DSK s’explique après le suicide de son associé

L’ex-patron du FMI revient sur ses liens avec Thierry Leyne, son associé au sein de la société LSK qui s’est donné la mort le 23 octobre dernier, dans une interview au Parisien ce jeudi. Ce dernier avait, selon Dominique Strauss-Kahn, contracté “une série d’emprunts excessifs”.
“J’ai décidé de démissionner de la présidence de LSK (Leyne Strauss-Kahn & Partners, ndlr) pour deux raisons”, explique le dirigeant déchu du Fonds monétaire international (FMI). “J’ai constaté à la fin de l’été que le projet n’était pas conforme à ce que nous avions envisagé ensemble et ne correspondait pas à ce que je cherchais.”

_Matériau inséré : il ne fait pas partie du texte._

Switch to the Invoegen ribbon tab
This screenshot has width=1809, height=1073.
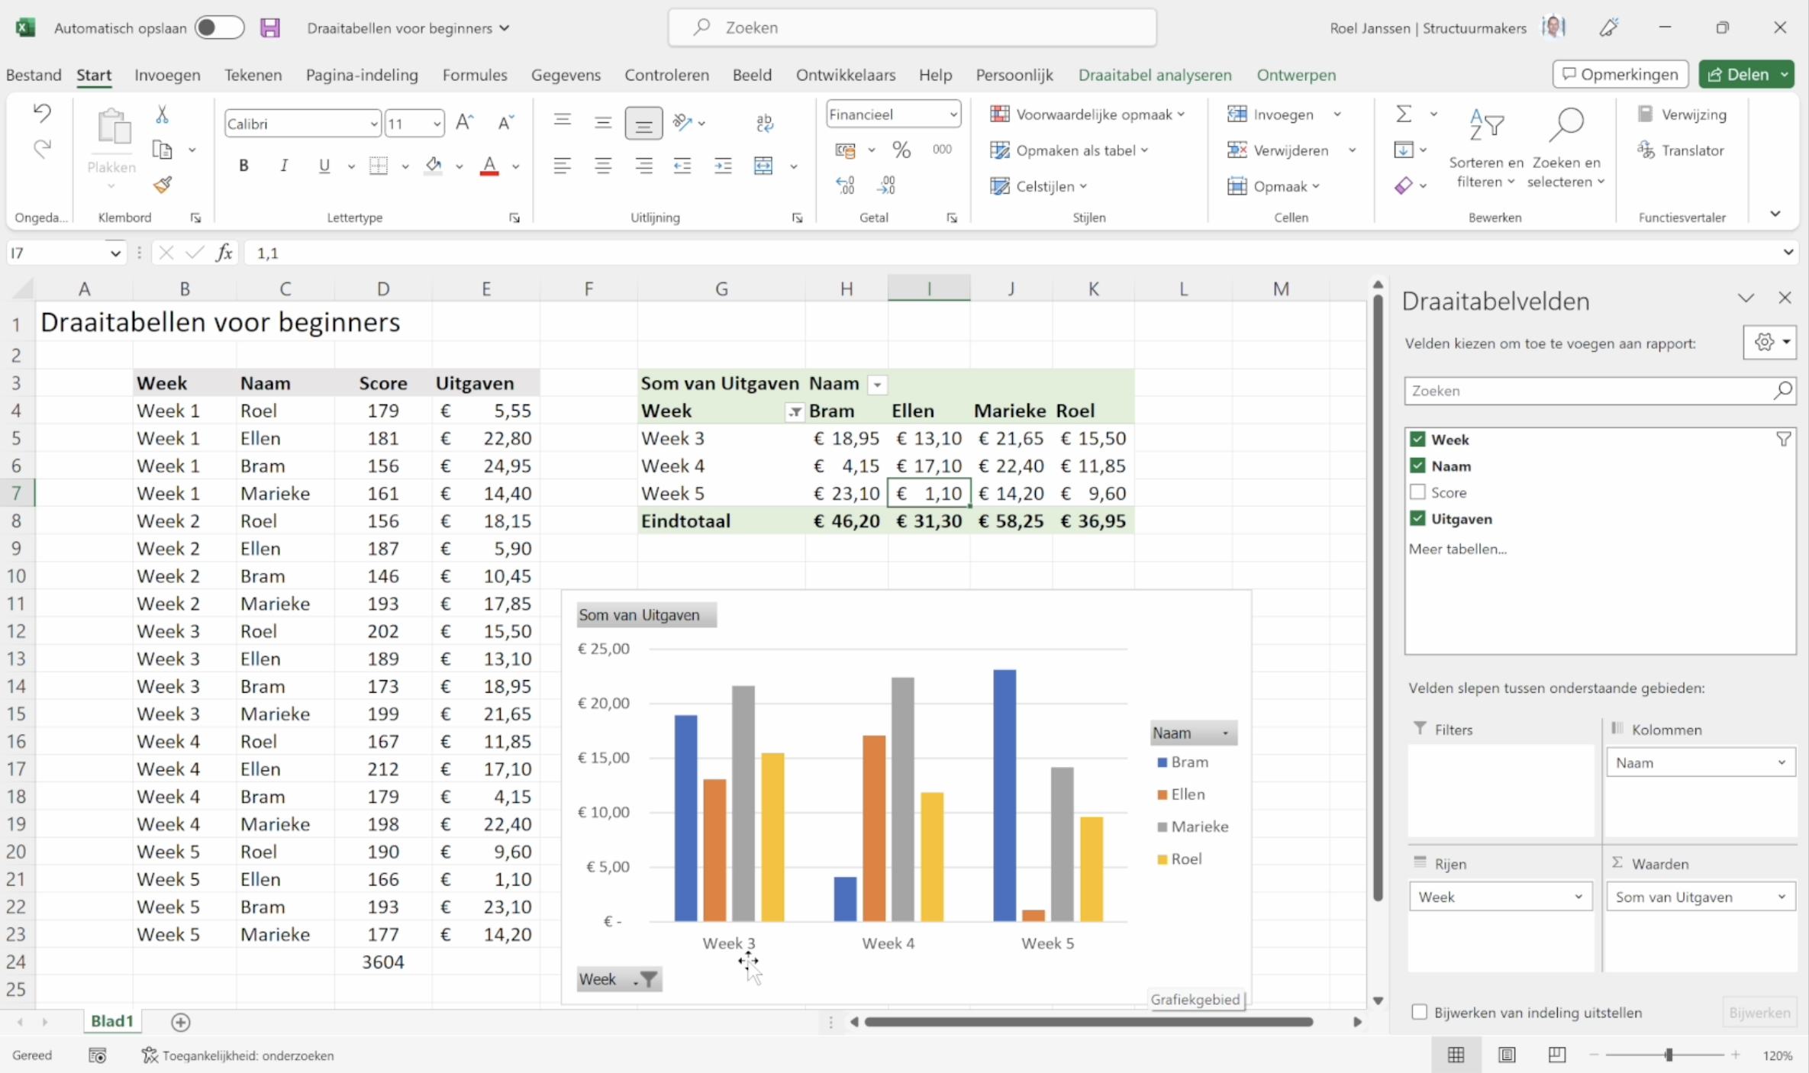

"Thierry Leyne était le directeur général et gérait l’entreprise. Il était engagé dans une stratégie d’emprunts qui m’est apparue en octobre avec les comptes 2013 et que je ne peux accepter. C’est la seconde raison", poursuit DSK, qualifiant de "terrible drame humain", le fait que son associé se soit défenestré à Tel-Aviv. "J’ai probablement perdu mon investissement".

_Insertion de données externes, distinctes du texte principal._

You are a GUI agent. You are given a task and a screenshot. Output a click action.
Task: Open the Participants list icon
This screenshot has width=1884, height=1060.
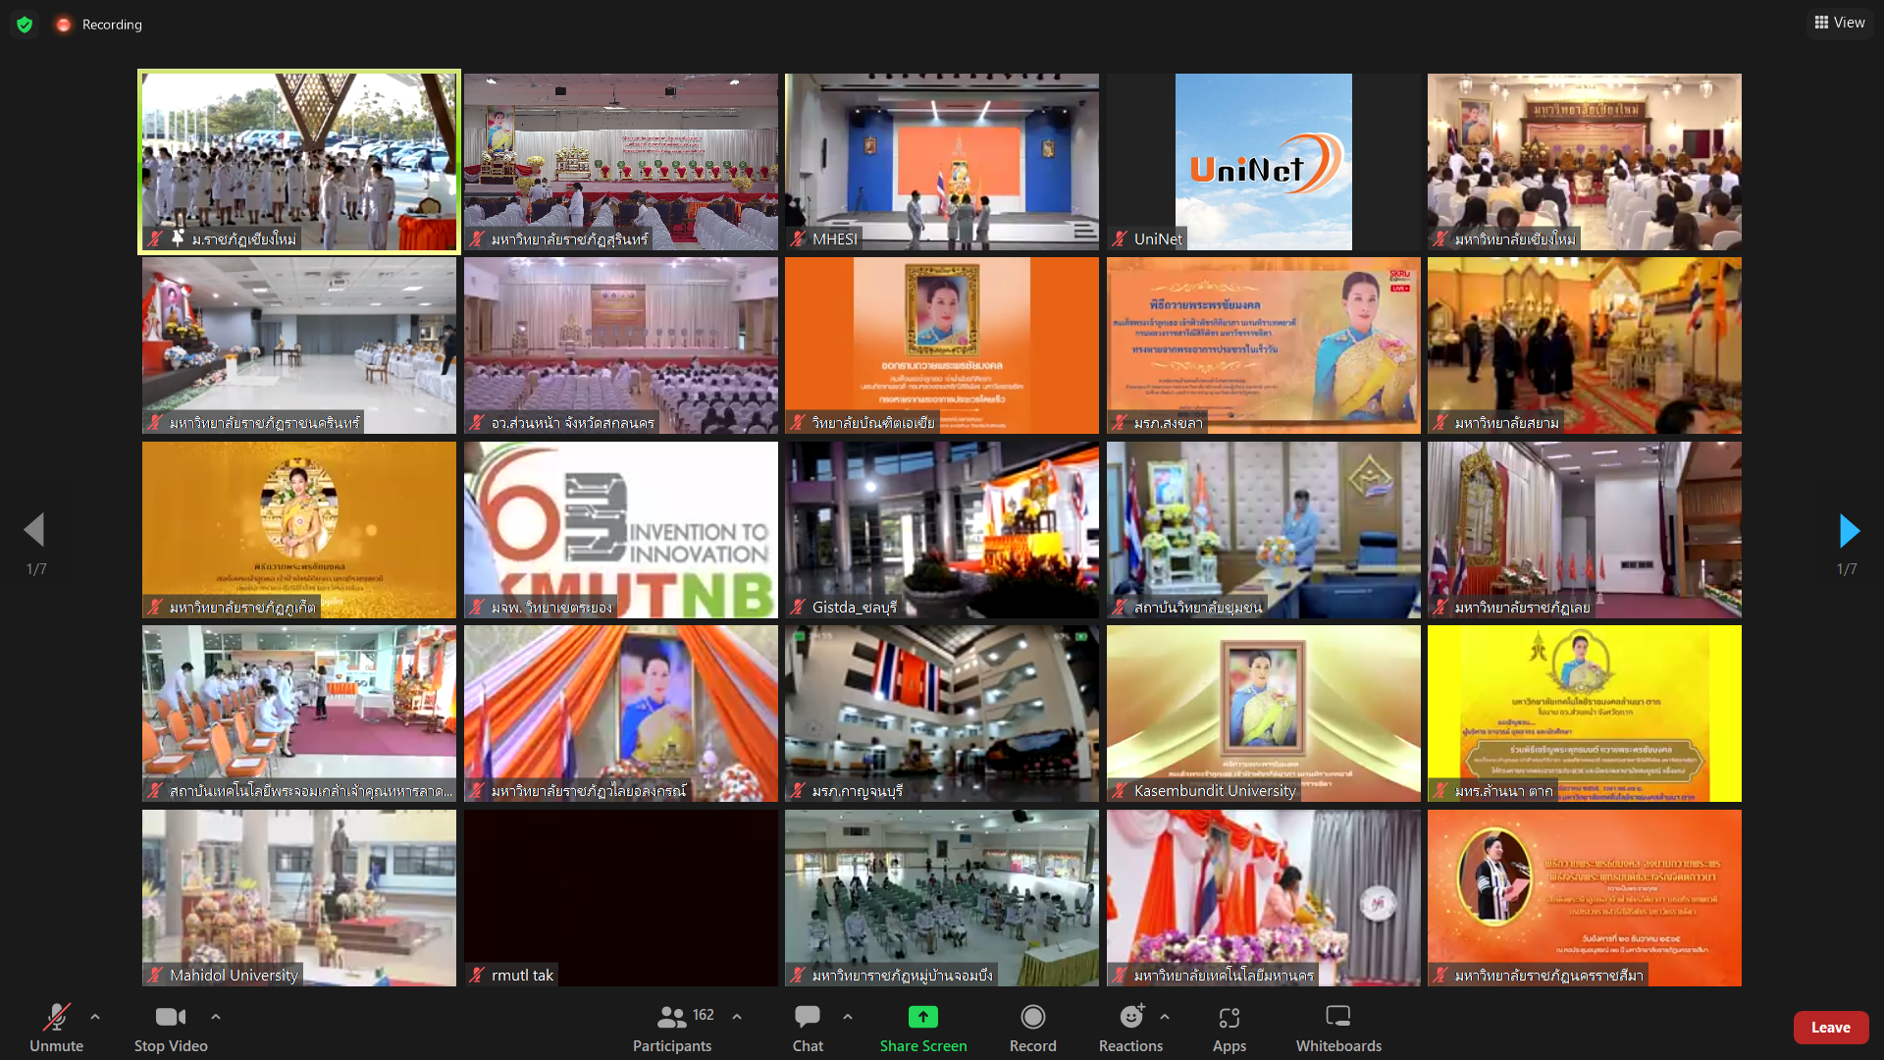[x=672, y=1018]
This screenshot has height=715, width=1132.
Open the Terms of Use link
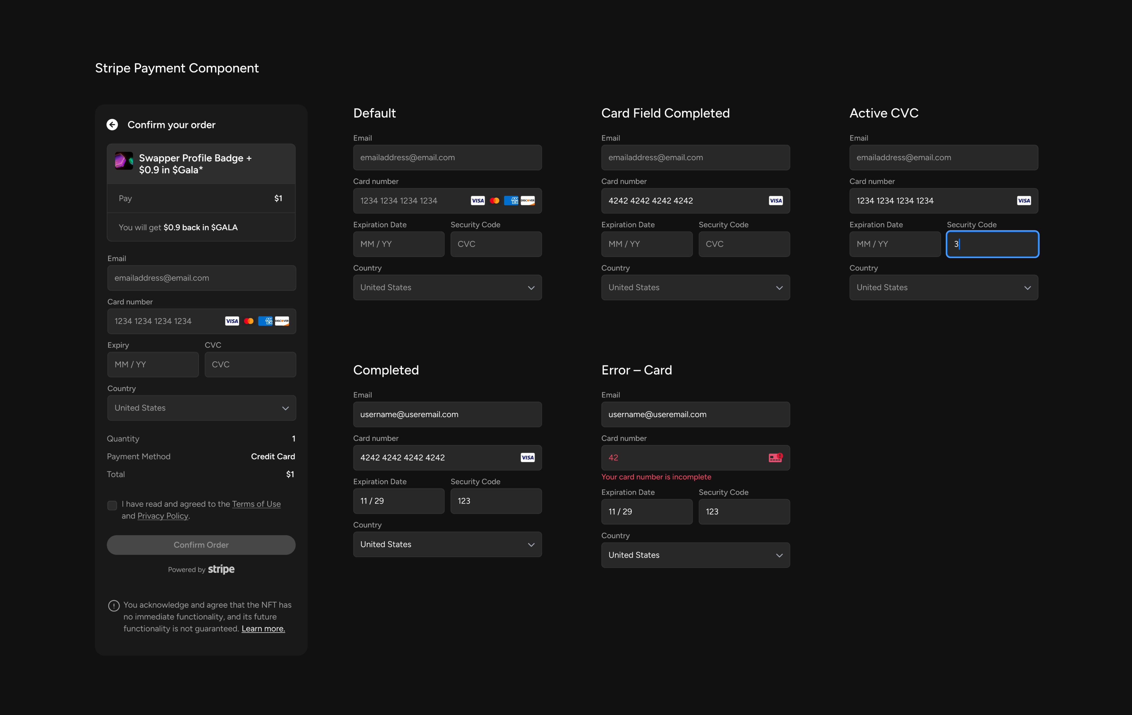click(x=256, y=504)
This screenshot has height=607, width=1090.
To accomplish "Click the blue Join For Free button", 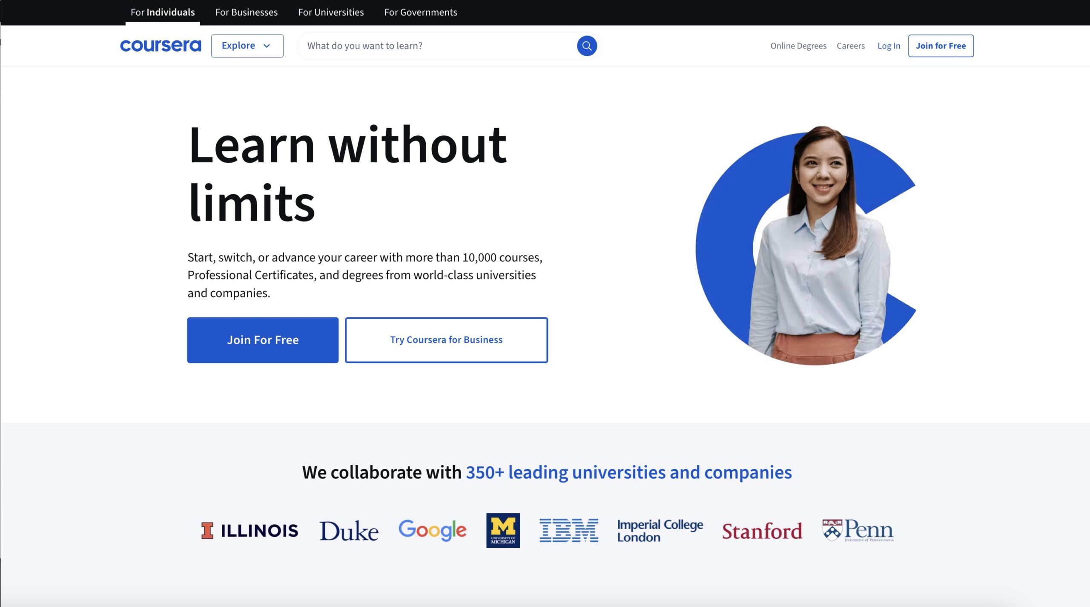I will click(262, 339).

L’ex-patron du FMI avait démissionné de la présidence de la société LSK récemment, trois jours avant que son associé Thierry Leyne se donne la mort.

DSK confirme par ailleurs avoir perdu de l’argent dans cette histoire (plus de 600 000 euros, selon l’Obs). "J’ai probablement perdu mon investissement et n’ai jamais perçu aucune rémunération. A mon échelle, c’est beaucoup d’argent", dit-il sans plus de précision, assurant encore à propos de son associé "je le connaissais depuis peu de temps, il m’a été présenté par une amie de très longue date qui était devenue sa compagne".

Interrogé par le journal sur la présence d’argent sale dans certaines sociétés du groupe LSK, l’ancien leader du FMI répond "pas à ma connaissance", tout en s’empressant de préciser qu’il était lui-même "président non exécutif" tandis que M. Leyne était "administrateur-délégué et c’est lui qui gérait la société". Dominique Strauss-Kahn avait quitté la présidence de LSK trois jours avant le suicide de son associé.

Interrogé enfin sur son état d’esprit à trois mois du procès du Carlton, DSK se dit "serein", affirmant "cette histoire a été montée en épingle et j’ai bon espoir que le tribunal (de Lille ndlr) me rendra justice en février".